Disillusione, scoramento e delusione sono i sentimenti che circolano negli ultimi mesi. E come spesso capita, gli argomenti sono numerosi.
La città e il territorio non vivono un momento felice e le tante promesse lasciate sul campo nell’ultimo quinquennio, di fronte all’impoverimento della realtà, generano sentimenti negativi.
La dimensione collettiva della comunità è sempre più marginale, meno significativa, vissuta quasi come un peso di cui liberarsi. E’ una involuzione coerente con il fenomeno sociale più ampio che vede il trasferimento degli abitanti dalla funzione di “cittadini” a quella di “consumatori”.
Sono sempre più numerosi i consumatori a discapito dei cittadini.
E’ proprio questa migrazione culturale, forse la più devastante e più dannosa anche rispetto allo spopolamento, a produrre un impoverimento della vitalità della comunità, della sua essenza, direi della sua esistenza.
Ecco che la funzione di governo della “cosa pubblica” si sovrappone alla gestione degli affari privati.
A tutti i livelli (nazionale, regionale, comunale) il familismo, il comparizio, le amicizie di affari, e i singoli interessi prendono il sopravvento insieme all’avanzata dei consumatori e il conseguente indebolimento della civitas.
Inutile prendersela con le istituzioni pubbliche.

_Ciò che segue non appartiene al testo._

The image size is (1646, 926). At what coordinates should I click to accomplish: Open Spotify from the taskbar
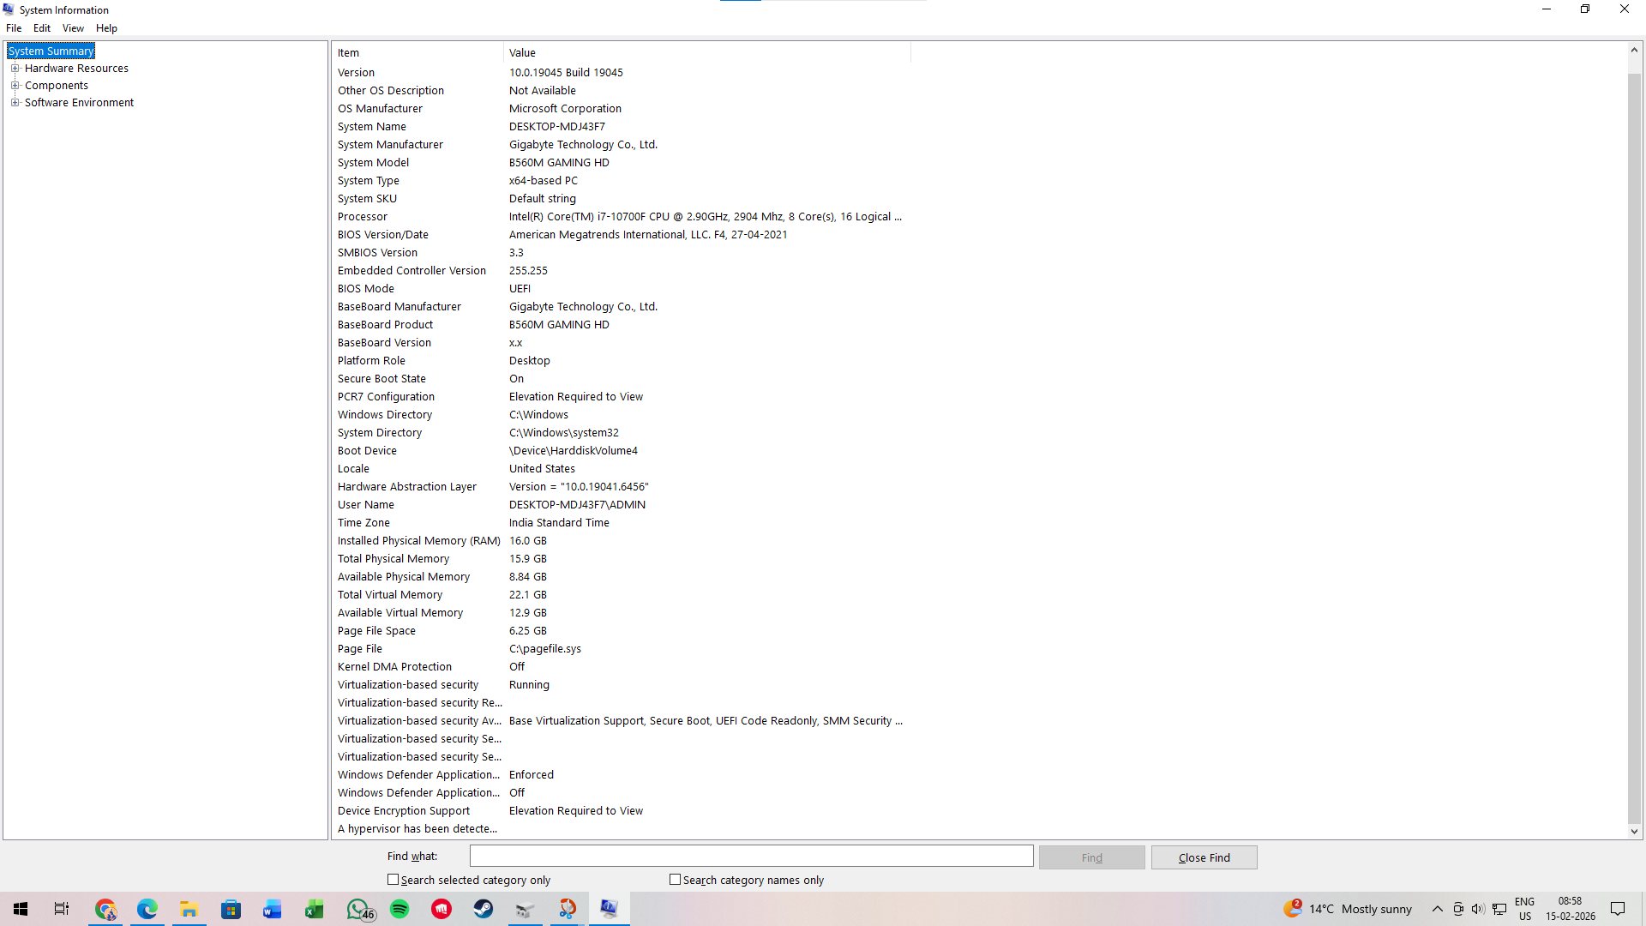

Siamo noi che le indeboliamo perché non le abitiamo: non possiamo aspettarci da altri ciò che non ci interessa più.
Perché prendersela con il Sindaco Maglione, visto che incarna perfettamente questa fase?
Se davvero vogliamo aprire una nuova prospettiva sul territorio del Vulture, rimbocchiamoci le maniche e costruiamola. Partiamo da Melfi e rilanciamone il suo carattere distintivo, il suo valore nella storia, per farne una missione culturale che guarda al futuro.
Il 1° settembre 1231 a Melfi fu promulgato il “Liber Augustalis”: le COSTITUZIONI di Melfi, volute dal Re Normanno-Svevo, Federico II di Svevia.
Tra soli 6 anni, il 1° settembre 2031 ricorreranno 800 anni da quell’evento.
Fu un evento grandioso, di grande trasformazione culturale e politica: il passaggio dalla società Europea antica a una più moderna.
Le Costituzioni di Melfi furono il punto di riferimento, in Europa, del fenomeno giuridico per circa 500 anni, sicuramente fino alla rivoluzione Francese del 1789.
Un evento di grande importanza che il Governo nazionale non potrà ignorare.
Un carattere distintivo unico al mondo che ha MELFI nella sua identità.
Per questo il Monumento alle Costituzioni di Melfi, ideato dal più importante artista italiano vivente (Mimmo Paladino, pronto da più di 3 anni e che deve essere assolutamente portato a termine).
Per questo serve oggi un sussulto di orgoglio e l’impegno per far ritornare maggioranza i cittadini rispetto ai consumatori.
Un movimento culturale, prima che politico, che risvegli le coscienze e l’interesse verso l’insieme, elevandoci dalla solitaria coltivazione dei singoli interessi.
Le Associazioni culturali e sportive non mancano: costituiscono il patrimonio intangibile più importante.
Rafforziamolo e lavoriamo per costruire una prospettiva, coinvolgendo i cittadini.